■ MATERIAL SUPPLIED
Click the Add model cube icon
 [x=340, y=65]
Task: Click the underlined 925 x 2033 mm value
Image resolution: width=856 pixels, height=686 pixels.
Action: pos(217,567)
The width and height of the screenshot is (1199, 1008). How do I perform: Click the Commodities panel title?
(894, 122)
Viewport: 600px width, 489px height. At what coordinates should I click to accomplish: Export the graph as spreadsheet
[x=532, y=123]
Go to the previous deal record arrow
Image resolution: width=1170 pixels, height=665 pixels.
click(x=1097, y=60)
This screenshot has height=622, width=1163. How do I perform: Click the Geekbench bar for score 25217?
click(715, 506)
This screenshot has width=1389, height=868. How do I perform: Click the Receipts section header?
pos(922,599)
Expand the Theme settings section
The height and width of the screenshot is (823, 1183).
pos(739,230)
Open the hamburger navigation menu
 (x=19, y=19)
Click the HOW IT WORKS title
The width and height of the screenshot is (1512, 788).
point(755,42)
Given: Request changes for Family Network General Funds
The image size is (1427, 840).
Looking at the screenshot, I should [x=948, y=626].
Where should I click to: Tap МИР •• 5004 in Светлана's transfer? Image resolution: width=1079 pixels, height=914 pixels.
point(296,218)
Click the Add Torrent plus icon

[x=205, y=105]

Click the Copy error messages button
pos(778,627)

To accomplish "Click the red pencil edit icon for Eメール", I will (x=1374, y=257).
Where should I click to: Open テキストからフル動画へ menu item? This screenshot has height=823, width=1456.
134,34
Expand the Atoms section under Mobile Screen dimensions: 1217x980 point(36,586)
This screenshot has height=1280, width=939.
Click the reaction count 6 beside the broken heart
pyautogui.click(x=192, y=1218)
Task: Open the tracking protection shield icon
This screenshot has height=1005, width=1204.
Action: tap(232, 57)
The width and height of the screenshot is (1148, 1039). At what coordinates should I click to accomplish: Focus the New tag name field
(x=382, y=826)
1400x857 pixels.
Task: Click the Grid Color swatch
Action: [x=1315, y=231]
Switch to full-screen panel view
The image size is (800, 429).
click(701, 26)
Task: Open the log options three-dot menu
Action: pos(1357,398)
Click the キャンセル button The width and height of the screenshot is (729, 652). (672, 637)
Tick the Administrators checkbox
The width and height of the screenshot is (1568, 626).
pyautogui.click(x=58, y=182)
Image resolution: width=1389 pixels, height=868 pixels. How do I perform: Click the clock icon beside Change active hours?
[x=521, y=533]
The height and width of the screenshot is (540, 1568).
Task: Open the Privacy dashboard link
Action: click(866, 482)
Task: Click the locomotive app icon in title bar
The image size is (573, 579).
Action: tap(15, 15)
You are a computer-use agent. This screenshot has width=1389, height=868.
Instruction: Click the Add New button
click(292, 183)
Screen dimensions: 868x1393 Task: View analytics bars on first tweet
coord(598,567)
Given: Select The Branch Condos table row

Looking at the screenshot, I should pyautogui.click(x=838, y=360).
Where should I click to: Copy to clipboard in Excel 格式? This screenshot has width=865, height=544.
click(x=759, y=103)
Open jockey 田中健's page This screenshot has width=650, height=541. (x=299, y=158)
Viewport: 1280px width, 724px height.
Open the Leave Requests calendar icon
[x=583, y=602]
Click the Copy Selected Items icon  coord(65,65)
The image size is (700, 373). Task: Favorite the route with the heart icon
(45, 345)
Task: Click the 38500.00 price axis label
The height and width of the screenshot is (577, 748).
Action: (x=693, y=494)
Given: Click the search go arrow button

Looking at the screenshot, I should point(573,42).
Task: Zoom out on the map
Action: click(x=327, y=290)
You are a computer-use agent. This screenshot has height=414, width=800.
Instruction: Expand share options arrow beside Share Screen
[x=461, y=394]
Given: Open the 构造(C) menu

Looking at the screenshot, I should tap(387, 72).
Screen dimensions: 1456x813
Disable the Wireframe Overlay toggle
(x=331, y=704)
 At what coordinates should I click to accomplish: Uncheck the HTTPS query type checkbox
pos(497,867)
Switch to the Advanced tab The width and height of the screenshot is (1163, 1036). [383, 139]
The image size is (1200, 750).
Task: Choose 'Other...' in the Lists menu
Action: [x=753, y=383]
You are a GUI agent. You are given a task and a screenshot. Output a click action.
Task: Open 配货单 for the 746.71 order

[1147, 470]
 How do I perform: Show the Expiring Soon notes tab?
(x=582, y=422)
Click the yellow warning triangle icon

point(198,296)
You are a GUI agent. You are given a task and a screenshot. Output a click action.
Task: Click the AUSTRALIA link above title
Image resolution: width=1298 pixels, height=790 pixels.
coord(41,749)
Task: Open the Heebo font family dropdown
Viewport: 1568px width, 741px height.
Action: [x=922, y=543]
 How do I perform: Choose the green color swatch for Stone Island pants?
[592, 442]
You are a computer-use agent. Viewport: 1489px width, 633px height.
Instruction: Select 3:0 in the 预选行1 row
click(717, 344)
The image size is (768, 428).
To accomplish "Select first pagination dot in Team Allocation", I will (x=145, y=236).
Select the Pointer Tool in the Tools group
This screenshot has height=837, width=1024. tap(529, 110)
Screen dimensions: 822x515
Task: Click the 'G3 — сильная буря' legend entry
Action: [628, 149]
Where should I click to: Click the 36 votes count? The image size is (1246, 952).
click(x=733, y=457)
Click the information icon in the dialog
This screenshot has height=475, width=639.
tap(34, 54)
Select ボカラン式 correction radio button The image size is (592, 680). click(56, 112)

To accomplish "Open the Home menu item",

■ AIM
Reproduce all of the lines above word for word, leaving nothing out and changing nothing.

■ OUTPUT FOR THIS TASK
Click the Add model cube icon
 [x=340, y=65]
Task: Click the underlined 925 x 2033 mm value
Image resolution: width=856 pixels, height=686 pixels.
Action: pos(217,567)
The width and height of the screenshot is (1199, 1008). How do I perform: Click the Commodities panel title?
(894, 122)
Viewport: 600px width, 489px height. At what coordinates should I click to accomplish: Export the graph as spreadsheet
[x=532, y=123]
Go to the previous deal record arrow
Image resolution: width=1170 pixels, height=665 pixels.
click(x=1097, y=60)
This screenshot has height=622, width=1163. How do I perform: Click the Geekbench bar for score 25217?
click(715, 506)
This screenshot has width=1389, height=868. How do I perform: Click the Receipts section header?
pos(922,599)
Expand the Theme settings section
The height and width of the screenshot is (823, 1183).
pos(739,230)
Open the hamburger navigation menu
 (x=19, y=19)
Click the HOW IT WORKS title
The width and height of the screenshot is (1512, 788).
point(755,42)
Given: Request changes for Family Network General Funds
The image size is (1427, 840).
Looking at the screenshot, I should [x=948, y=626].
Where should I click to: Tap МИР •• 5004 in Светлана's transfer? Image resolution: width=1079 pixels, height=914 pixels.
point(296,218)
Click the Add Torrent plus icon

[x=205, y=105]

Click the Copy error messages button
pos(778,627)

To accomplish "Click the red pencil edit icon for Eメール", I will (x=1374, y=257).
Where should I click to: Open テキストからフル動画へ menu item? This screenshot has height=823, width=1456.
134,34
Expand the Atoms section under Mobile Screen dimensions: 1217x980 point(36,586)
This screenshot has height=1280, width=939.
Click the reaction count 6 beside the broken heart
pyautogui.click(x=192, y=1218)
Task: Open the tracking protection shield icon
This screenshot has height=1005, width=1204.
Action: tap(232, 57)
The width and height of the screenshot is (1148, 1039). At what coordinates should I click to accomplish: Focus the New tag name field
(x=382, y=826)
1400x857 pixels.
Task: Click the Grid Color swatch
Action: [x=1315, y=231]
Switch to full-screen panel view
The image size is (800, 429).
click(701, 26)
Task: Open the log options three-dot menu
Action: pos(1357,398)
Click the キャンセル button The width and height of the screenshot is (729, 652). (672, 637)
Tick the Administrators checkbox
The width and height of the screenshot is (1568, 626).
pyautogui.click(x=58, y=182)
Image resolution: width=1389 pixels, height=868 pixels. How do I perform: Click the clock icon beside Change active hours?
[x=521, y=533]
The height and width of the screenshot is (540, 1568).
Task: Open the Privacy dashboard link
Action: click(866, 482)
Task: Click the locomotive app icon in title bar
The image size is (573, 579).
Action: tap(15, 15)
You are a computer-use agent. This screenshot has width=1389, height=868.
Instruction: Click the Add New button
click(292, 183)
Screen dimensions: 868x1393 Task: View analytics bars on first tweet
coord(598,567)
Given: Select The Branch Condos table row

Looking at the screenshot, I should pyautogui.click(x=838, y=360).
Where should I click to: Copy to clipboard in Excel 格式? This screenshot has width=865, height=544.
click(x=759, y=103)
Open jockey 田中健's page This screenshot has width=650, height=541. (x=299, y=158)
Viewport: 1280px width, 724px height.
Open the Leave Requests calendar icon
[x=583, y=602]
Click the Copy Selected Items icon  coord(65,65)
The image size is (700, 373). Task: Favorite the route with the heart icon
(45, 345)
Task: Click the 38500.00 price axis label
The height and width of the screenshot is (577, 748).
Action: (x=693, y=494)
Given: Click the search go arrow button

Looking at the screenshot, I should point(573,42).
Task: Zoom out on the map
Action: click(x=327, y=290)
You are a computer-use agent. This screenshot has height=414, width=800.
Instruction: Expand share options arrow beside Share Screen
[x=461, y=394]
Given: Open the 构造(C) menu

Looking at the screenshot, I should tap(387, 72).
Screen dimensions: 1456x813
Disable the Wireframe Overlay toggle
(x=331, y=704)
 At what coordinates should I click to accomplish: Uncheck the HTTPS query type checkbox
pos(497,867)
Switch to the Advanced tab The width and height of the screenshot is (1163, 1036). [383, 139]
The image size is (1200, 750).
Task: Choose 'Other...' in the Lists menu
Action: [x=753, y=383]
You are a GUI agent. You are given a task and a screenshot. Output a click action.
Task: Open 配货单 for the 746.71 order

[1147, 470]
 How do I perform: Show the Expiring Soon notes tab?
(x=582, y=422)
Click the yellow warning triangle icon

point(198,296)
You are a GUI agent. You are given a task and a screenshot. Output a click action.
Task: Click the AUSTRALIA link above title
Image resolution: width=1298 pixels, height=790 pixels.
coord(41,749)
Task: Open the Heebo font family dropdown
Viewport: 1568px width, 741px height.
Action: [x=922, y=543]
 How do I perform: Choose the green color swatch for Stone Island pants?
[592, 442]
You are a computer-use agent. Viewport: 1489px width, 633px height.
Instruction: Select 3:0 in the 预选行1 row
click(717, 344)
The image size is (768, 428).
To accomplish "Select first pagination dot in Team Allocation", I will (x=145, y=236).
Select the Pointer Tool in the Tools group
This screenshot has height=837, width=1024. tap(529, 110)
Screen dimensions: 822x515
Task: Click the 'G3 — сильная буря' legend entry
Action: [628, 149]
Where should I click to: Click the 36 votes count? The image size is (1246, 952).
click(x=733, y=457)
Click the information icon in the dialog
This screenshot has height=475, width=639.
tap(34, 54)
Select ボカラン式 correction radio button The image size is (592, 680). click(56, 112)

To accomplish "Open the Home menu item",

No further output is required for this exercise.